Setting up Amundsen: Follow this step-by-step guide

October 20, 2021

What is a data catalog? Image of catalogued books in a library

Guide to setting up Amundsen

In this guide, we’ll walkthrough all requisite steps to setup Amundsen - one of the most popular open source data cataloging tools.

For ease of unnderstanding, the setup process has been sequentially divided in the following steps:

  • Taking stock of requirements to install Amundsen
  • Understanding Amundsen architecture
  • Cloning the Amundsen repository
  • Loading sample data
  • Using standalone python scripts
  • Enabling Elasticsearch and Atlas
  • Anticipating common installation issues

Requirements to install Amundsen

To install Amundsen, you would need the following:

  • A local instance or a cloud VM (for instance, on AWS, Google Cloud, or Azure) running Docker and Docker Compose.
  • Python ≥ 3.6, Node v10 or v12, npm ≥ 6.x.x, and Elasticsearch 6.x — all of these will be installed using Docker Compose.

Amundsen Architecture

Amundsen is composite of five different components serving different purposes by interacting with each other:

  • Frontend — uses React and Flask to provide an interface for you to use other components of Amundsen. The front end is accessible at localhost:5000.
  • Search — uses Elasticsearch to index metadata and enables the users accessing the Frontend to search the metadata. The search service is accessible at localhost:9200, but there’s no UI for it.
  • Metadata — can choose to store and retrieve data from a host of database backends, including neo4j, MySQL on RDS, Apache Atlas, etc. The metadata service is accessible at localhost:21000.
  • Databuilder — helps you extract metadata from different data sources and load them into the metadata backend. You can use this library with standalone Python scripts or an orchestrator like Airflow.
  • Common — holds the code that is used across all the microservices mentioned above.

You can read more about the original implementation at Lyft on their engineering blog.


How to set up Amundsen?

Follow the following steps:

Step 1- Clone the Amundsen repository Step 2- Load sample data using using sample data loader scripts Step 3- Clean existing docker Step 4- Increase docker engine memory to more than default

Here's elaborating each step in detail:

Step 1: Cloning the Amundsen Repository

Although you can install the microservices mentioned above in a standalone fashion and configure them to talk to each other, the easiest way to set up Amundsen is by using Docker Compose to do all that work for you. Let’s first clone the Amundsen repository on your local instance or the newly created VM.

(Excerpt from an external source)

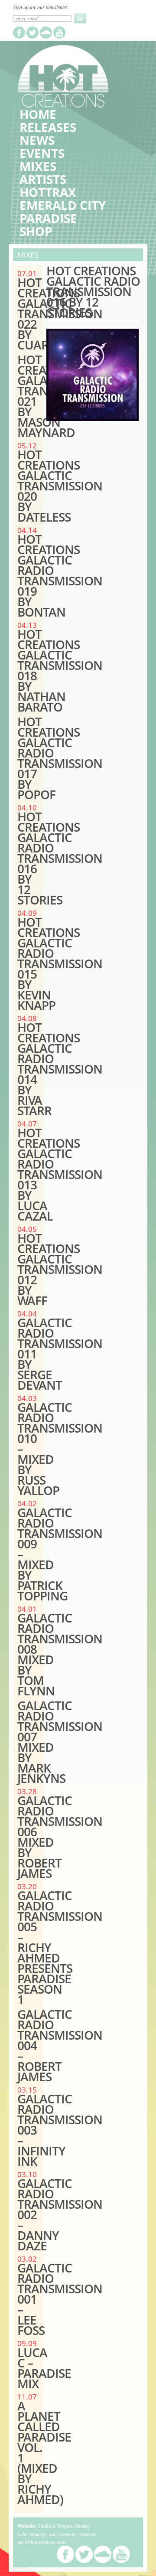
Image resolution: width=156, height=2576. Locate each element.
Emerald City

git clone --recursive https://github.com/amundsen-io/amundsen.git

You’ll find several docker-amundsen-*.yml files in the root directory of the repository. The only major difference in the different YAML files is the different backend used for the metadata service.

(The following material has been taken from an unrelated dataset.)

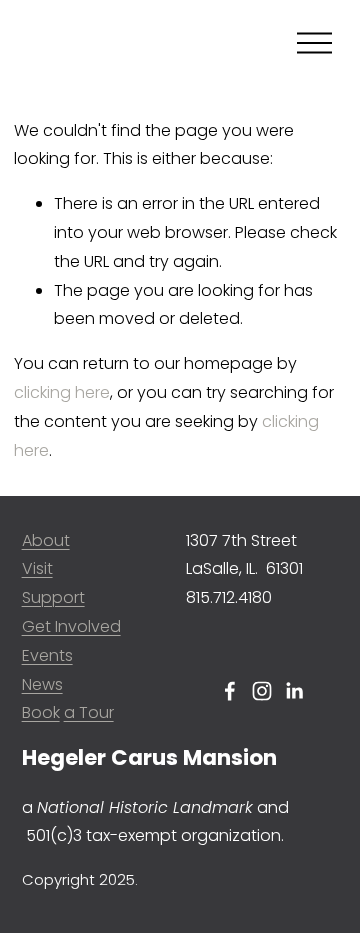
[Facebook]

As mentioned earlier, you can choose a host of databases to store and retrieve your metadata. The original and default option is neo4j, but it only allows for pull-based metadata collection.

On the other hand, Apache Atlas allows for both push-based (via Atlas Hive Hook) and pull-based metadata collection. Atlas has many other benefits as it is a full-fledged data governance service that allows you to view and edit your metadata using the Atlas UI.

Read more about Apache Atlas here.


For the reasons mentioned above, we’ll use Apache Atlas as the backend. Let’s install Amundsen using the following command:

docker-compose -f docker-amundsen-atlas.yml up

Following the command, you will see a screen similar to the one shown below, where all the microservices are deployed:

Amundsen Setup 1

Install Amundsen using Docker Compose.

The installation process will take a while to complete. You can check the status of the individual services by running the docker ps command as shown below:

Amundsen Setup 2

Check the status of Docker containers for all the microservices.

Although the services will be available pretty quickly, as shown by the docker ps command, you won’t see anything if you visit Amundsen UI because Atlas takes a while to get started for the first time. You’ll see the following screen when Atlas is being started:

Amundsen Setup 3

The last leg of the installation — Apache Atlas takes some time to start.


Step 2: Loading Sample Data

Before logging into the Amundsen UI, you must load some sample data into the backend.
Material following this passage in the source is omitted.